Water mindfulness

The hot water heater is in the garage, and the closest faucet is in kitchen, yet it takes 5+ minutes for the water in the sink to get hot enough to wash dishes. It’s faster to get hot water into the master bathroom shower, all the way across the house – the opposite corner from the garage!

The time it takes to get hot water to the sink in the master bathroom is almost as long as to the kitchen. None of this makes any sense to me. Why does it take so long for the water at the closest location to the water heater to be hot? Why does the shower get hot water before the bathroom sink? Plumbing should be pretty straight forward, right? Straight pipes whenever possible, so straight forward. I don’t get it. Hot water in the shower, but not in the sinks.

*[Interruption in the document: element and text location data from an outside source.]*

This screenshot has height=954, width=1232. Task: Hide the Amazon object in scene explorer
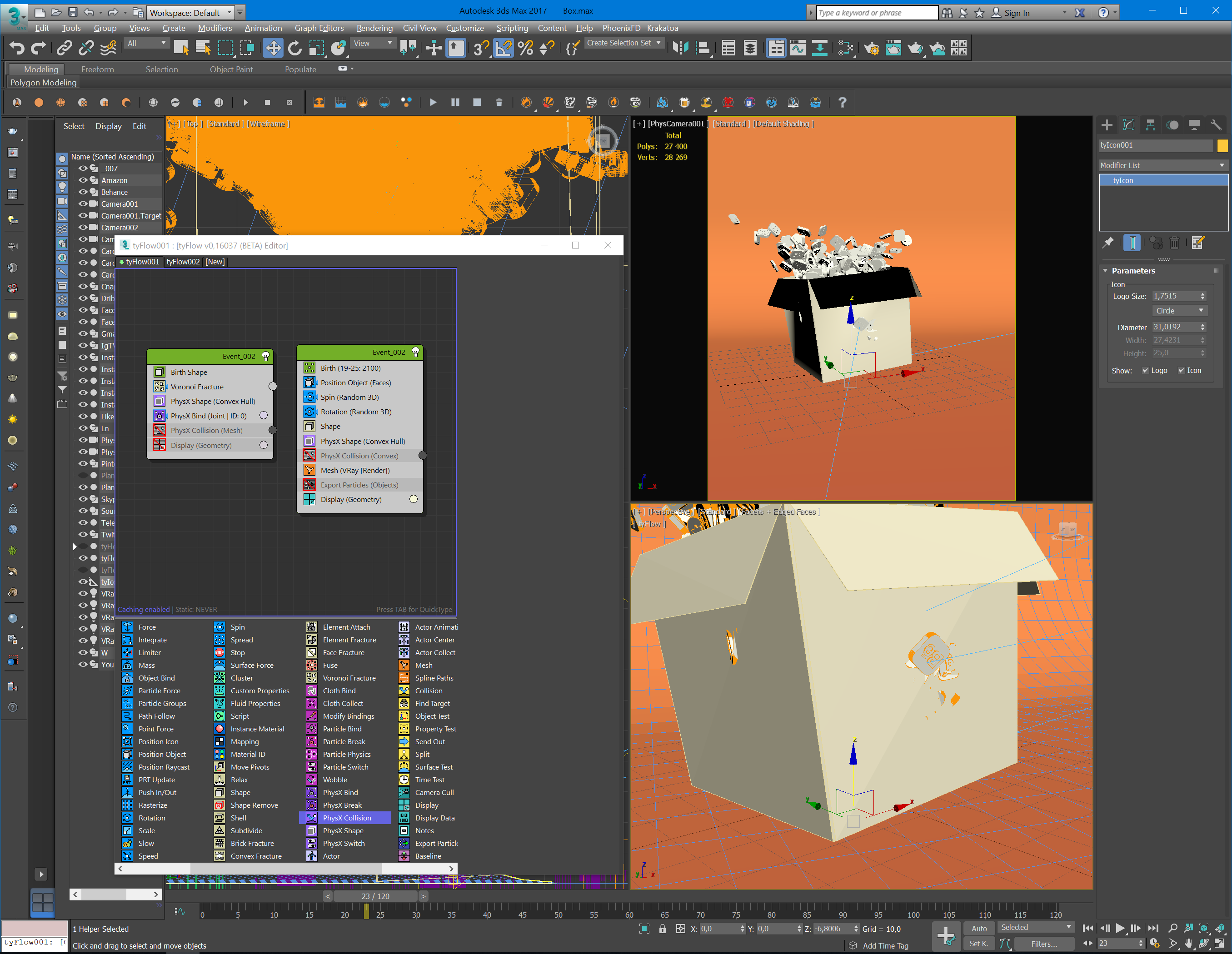click(x=83, y=180)
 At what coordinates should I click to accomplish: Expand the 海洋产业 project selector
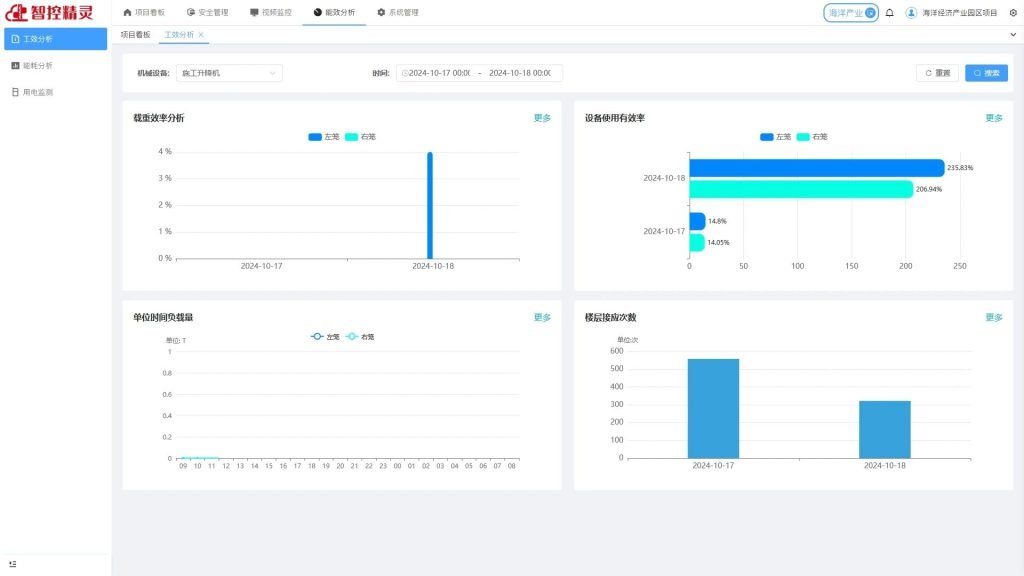point(851,13)
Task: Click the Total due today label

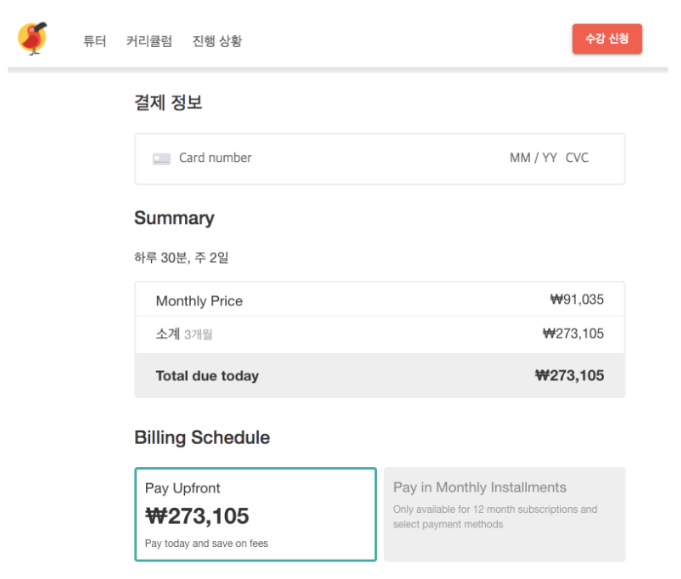Action: pos(207,376)
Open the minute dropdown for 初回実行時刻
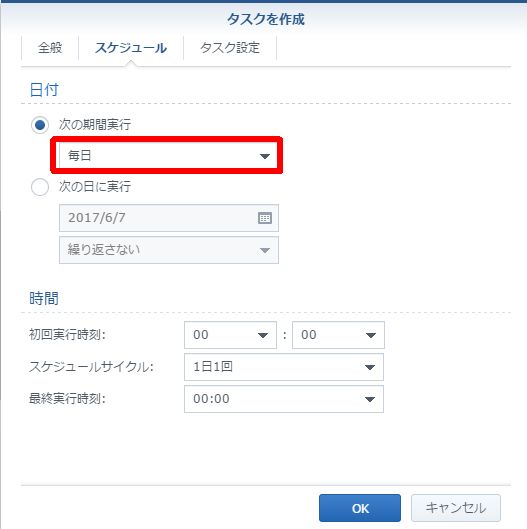Viewport: 527px width, 529px height. [x=338, y=335]
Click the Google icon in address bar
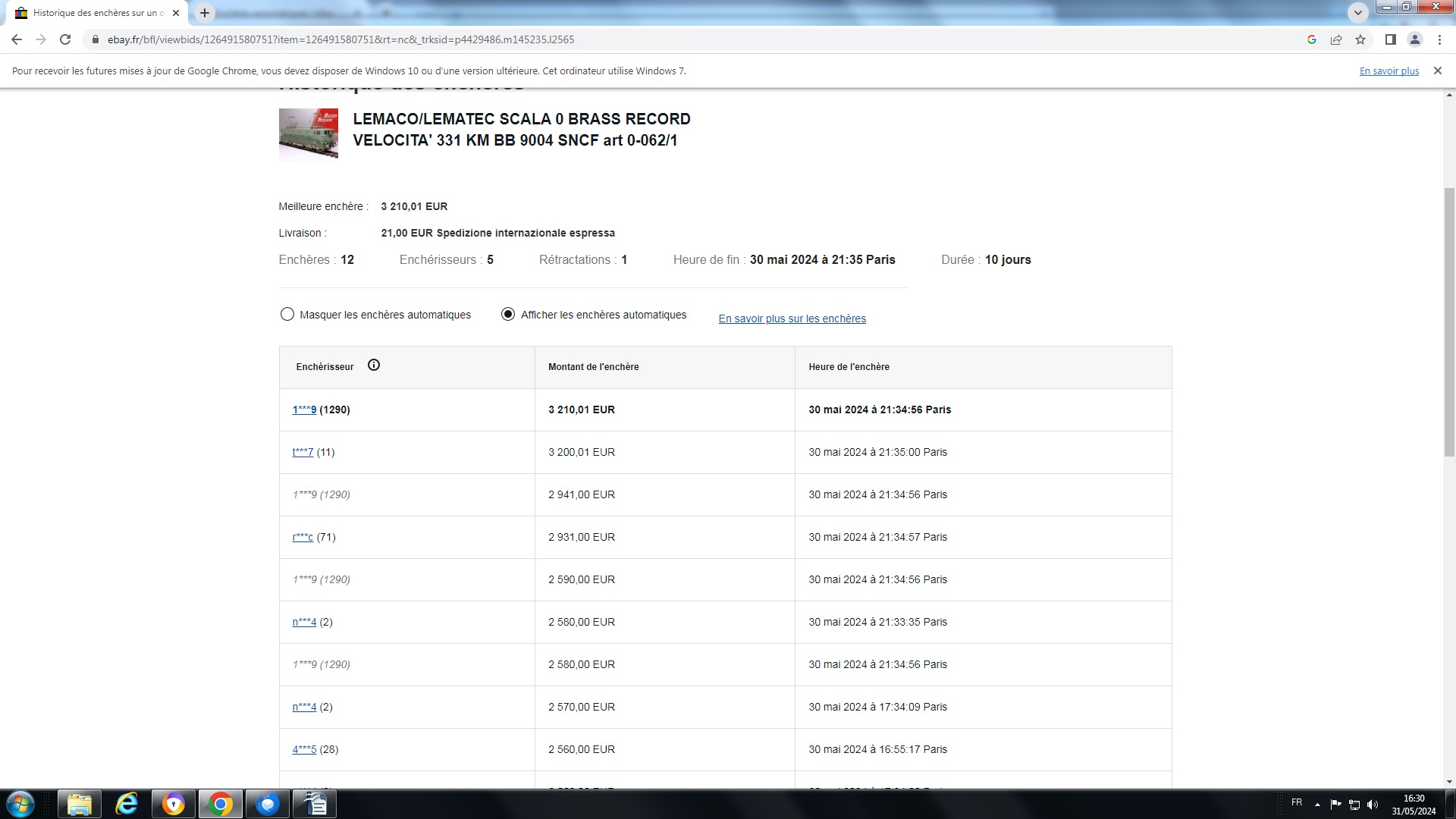 [1312, 39]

As I was waiting for hot water to arrive to my sink last night so I could wash off mascara and makeup and the day, I held the fingers of my left hand under the running water. I stood there with my fingers and my thumb, but not my entire hand, seeing and feeling the water pour over them. I thought what a great time to practice mindfulness – simply notice what I feel and describe it. But how do I describe water? Just try.

It’s a smooth, silky, soft, slippery slender stream coming from the faucet to my hand. It’s warm (not yet hot). It cascades over one finger at a time. Before it falls off the last finger, it converges on my pinkie and becomes a narrow single stream again, looking as it does from the faucet to my fingers, before it gently splays into the basin and becomes a shiny surface. It gathers at the drain and disappears.

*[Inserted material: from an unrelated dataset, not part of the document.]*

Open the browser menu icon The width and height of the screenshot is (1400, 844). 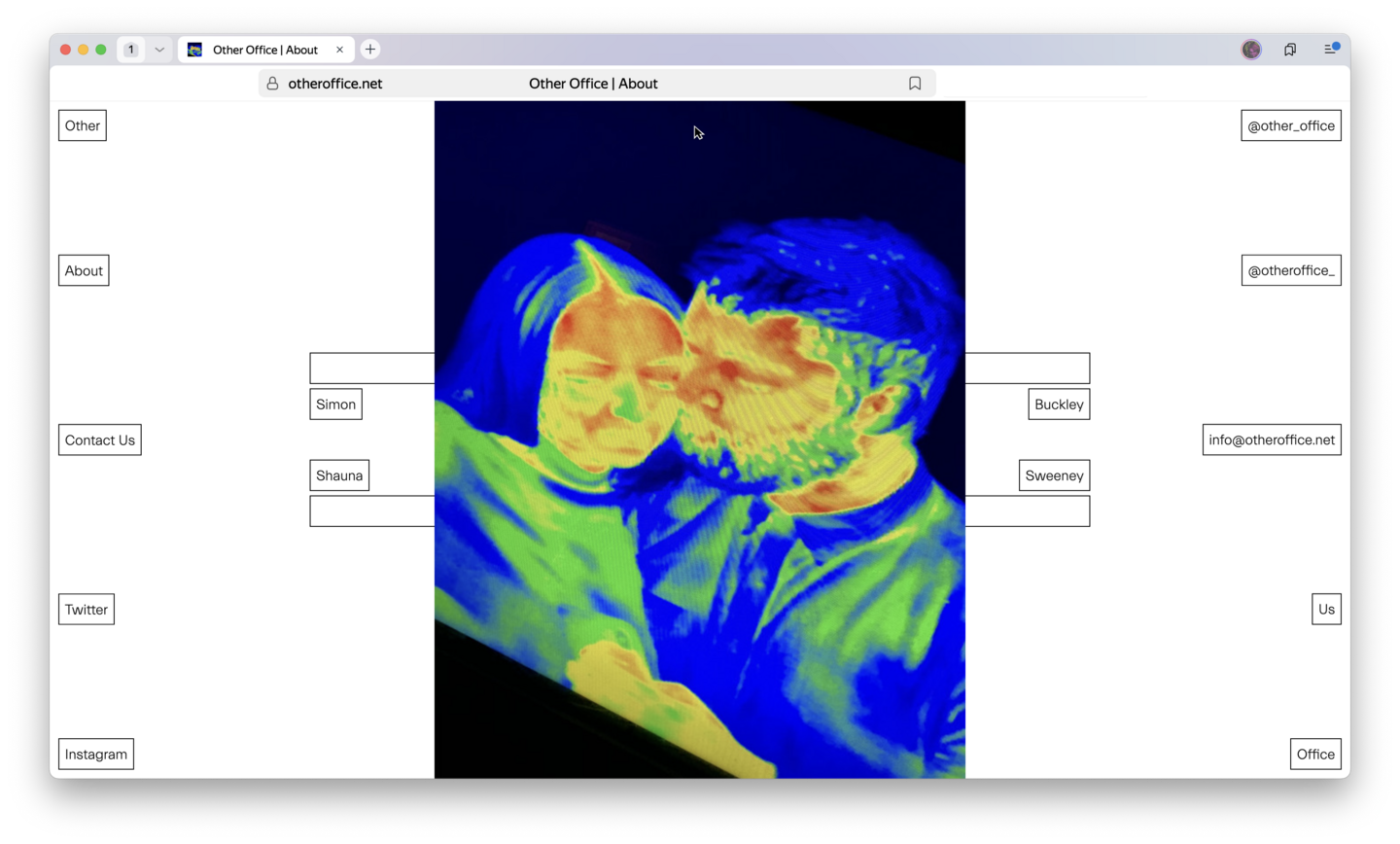click(x=1331, y=49)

But does that describe it? And then I thought of Helen Keller and Anne Sullivan, and wondered about the miracle of the language breakthrough, as Helen suddenly understood what Anne was trying to communicate. The trepidation, the excitement, the joy that must have broken over them separately but simultaneously. Helen so eager to know words for everything, Anne delighted yet knowing there was so much more to be taught. Now my focus was off the water and running down the story from a childhood book.

Wait. Bring my thoughts back to the water. Ahh, it’s hot enough to wash my face now. Time for bed.